With roughly 60% of S&P 500 earnings reported, EPS is tracking 5% ahead of consensus (excluding Bristol-Meyers Squibb’s acquisition costs). EPS and sales beats are better than average with Tech and Magnificent 7 leading the charge (+10% vs. estimates)
The FED meeting this week along with price action around economic released have changed my views towards rate cut scenarios. This change is subtle but nevertheless probabilities have adjusted along with the factors influencing the market.
While Powell reinforces the fact that it would take longer than expected to “gain confidence” to cut rates, he has also introduced a possibility (small) that hikes are still in play. More specifically, when asked about rate hike, he mentioned “unlikely.” In prior public appearances, he has stressed more than once that current rate is the high for the current cycle. While I don’t think we are in an environment where hike is justified, I think the FED has become MORE neutral on policy as opposed to dovishly oriented.

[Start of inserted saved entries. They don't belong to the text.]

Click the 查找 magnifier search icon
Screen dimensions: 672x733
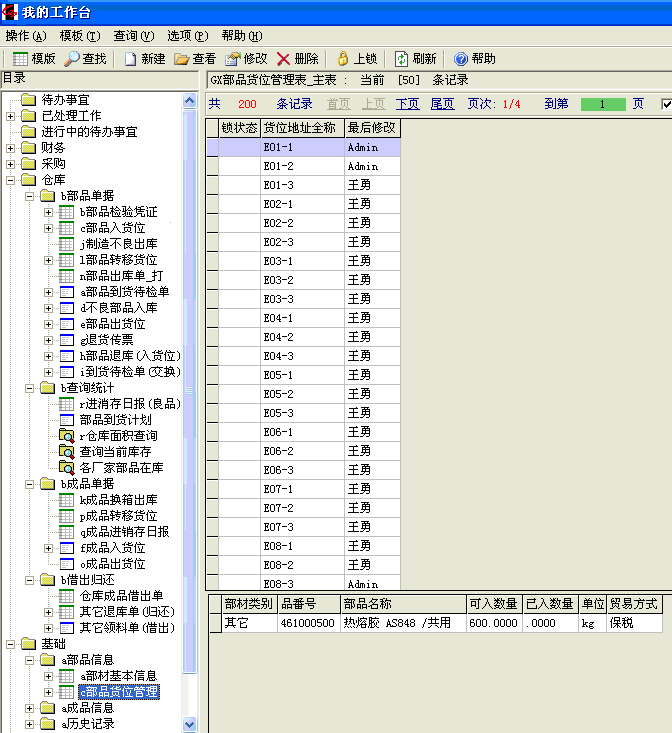click(x=73, y=59)
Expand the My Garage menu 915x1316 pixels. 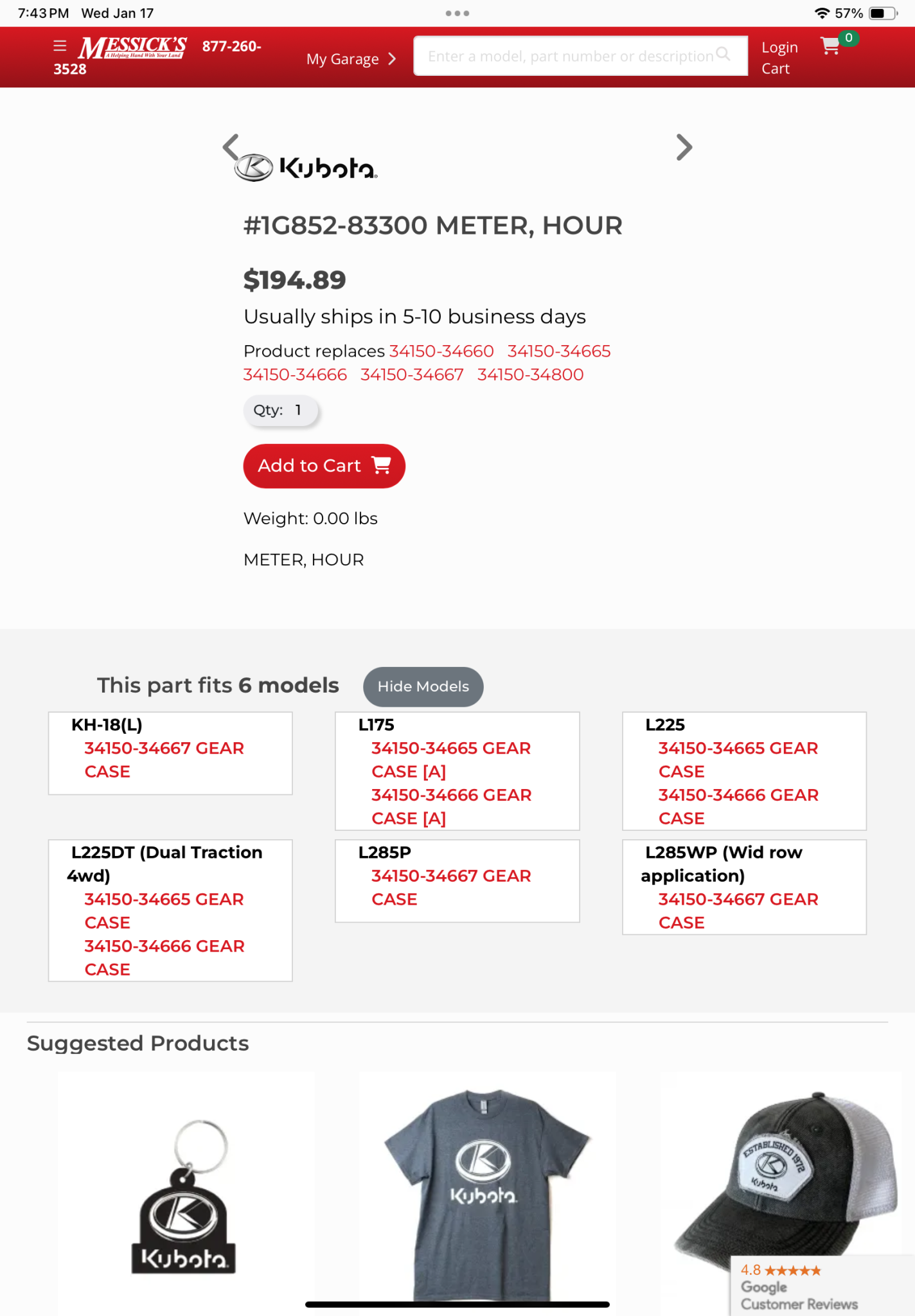(351, 59)
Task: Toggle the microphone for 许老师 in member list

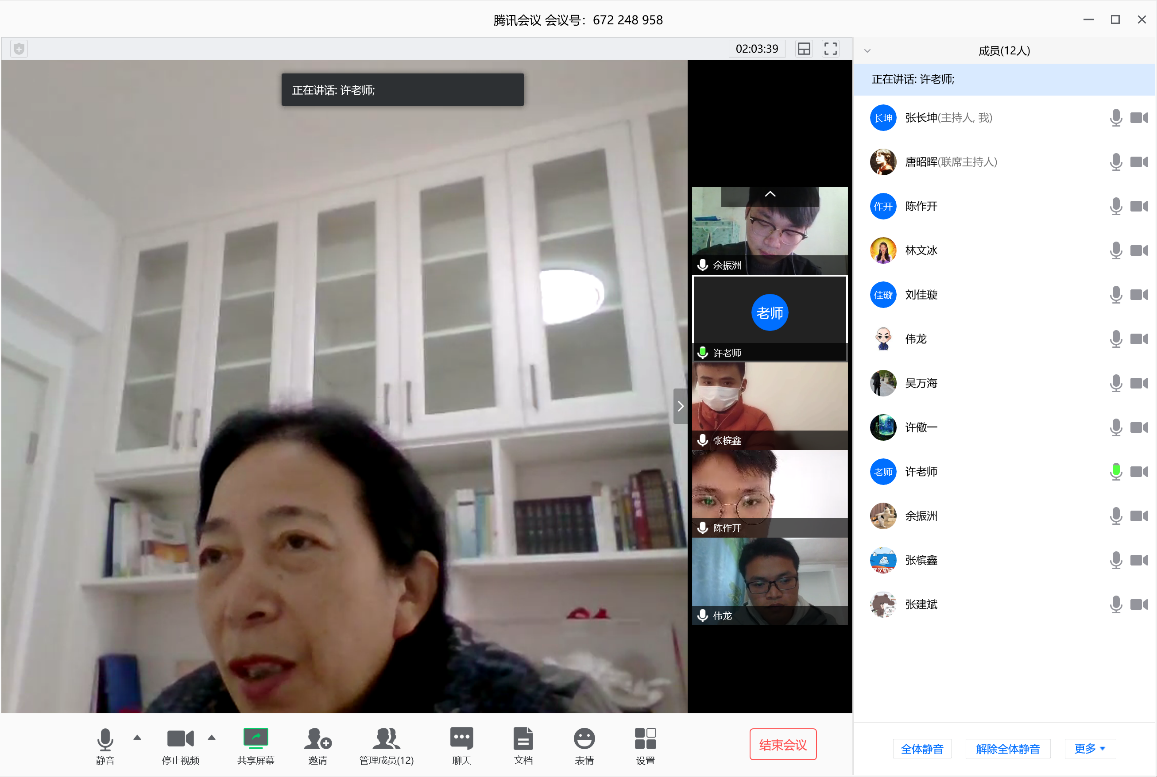Action: pyautogui.click(x=1116, y=472)
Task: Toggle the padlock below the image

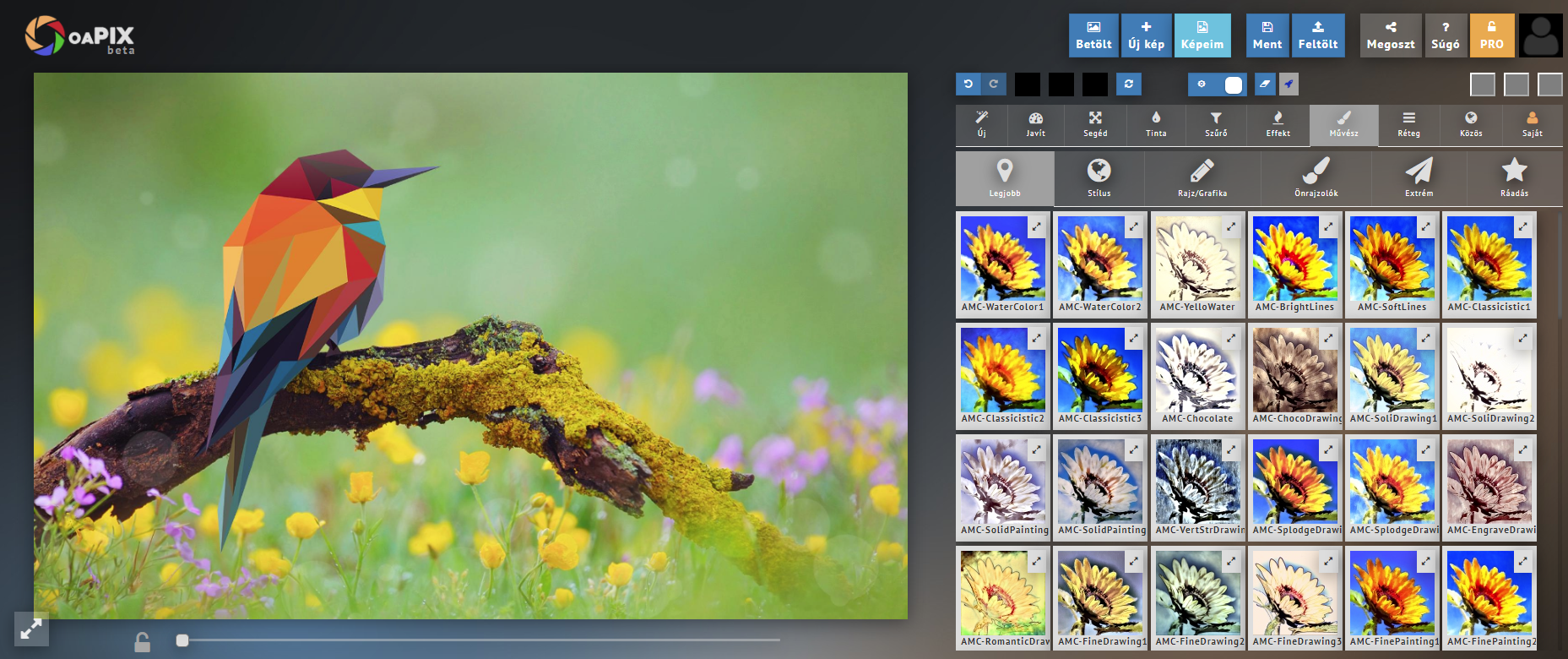Action: [x=143, y=642]
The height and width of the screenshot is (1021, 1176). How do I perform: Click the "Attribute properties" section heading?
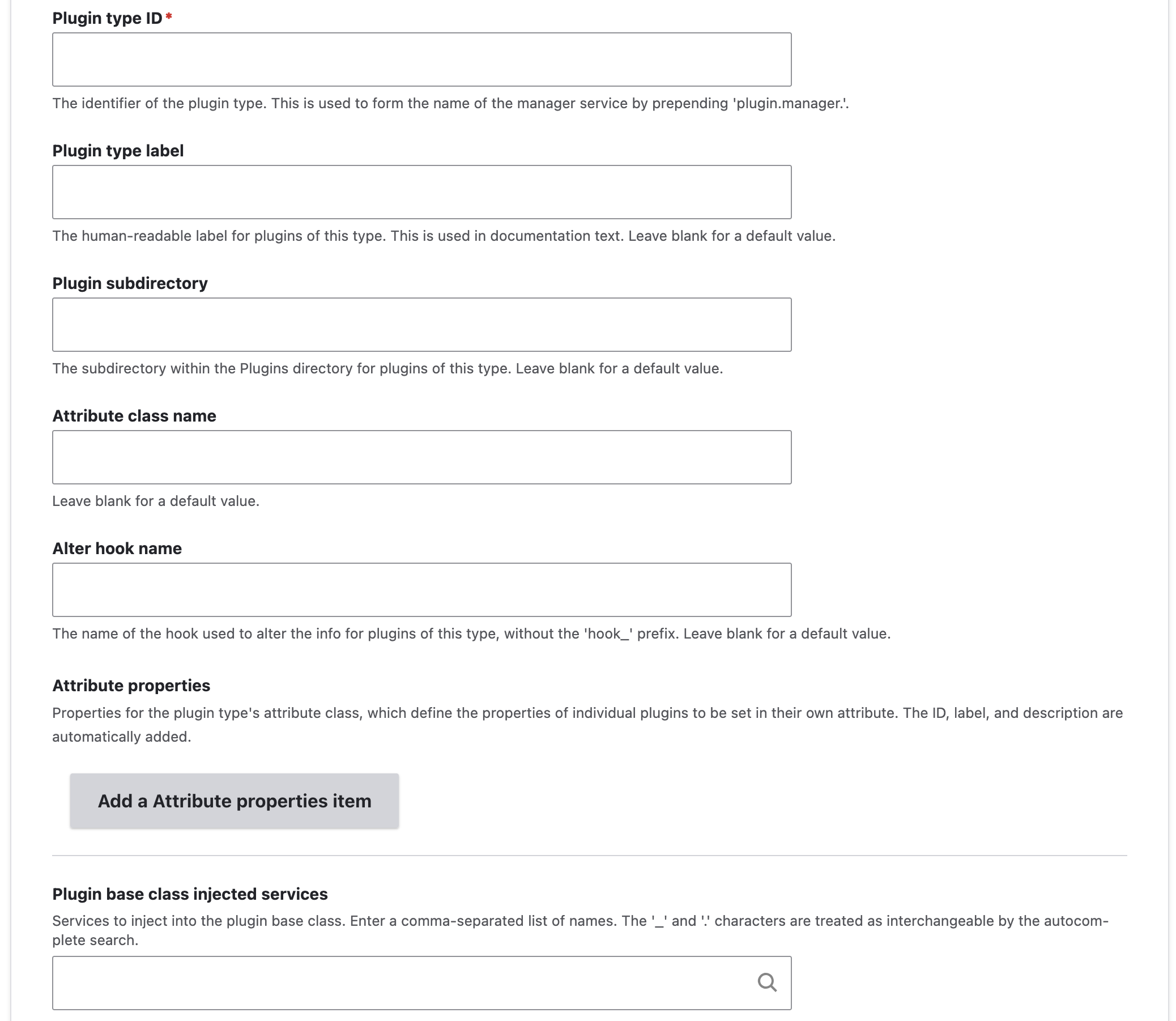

I want to stress that I do agree that we’ve made progress in fighting inflation and that this last mile is going to be hard. There are tiny pockets of the economy where interest rate alone wont be able to further create disinflation. I don’t know what the FED specifically can do to address this per se, but I think over time with slower growth and demand, we will see prices normalize further. This brings in nicely to my next topic which is the actual health of the economy.
The current earning season is looking decent. As mentioned above, with 60%+ of firms reporting, we are seeing 5% beat on estimates. Corporate America is doing fine. What I think will take the limelight away from inflation going forward is actually the potential for a decline in economic activity. We’ve gotten hints from that from this week’s Job’s report.
The FED’s other mandate of keeping unemployment low will start to be in focus, mainly driven by the extended economy. In the recent FED presser, Powell mentions that rate cut may be on the table IF we see more deterioration in the labor market. This very fact he mentioned this shows he isn’t focused entirely on inflation. If inflation stays where its at and labor market worsens, he will most definitely cut rates. I think the markets reaction function will slowly adjust to this where bad economic is good for stocks. Instead we will see bad economic data may very well be actually bad for stocks. Let see how this plays out.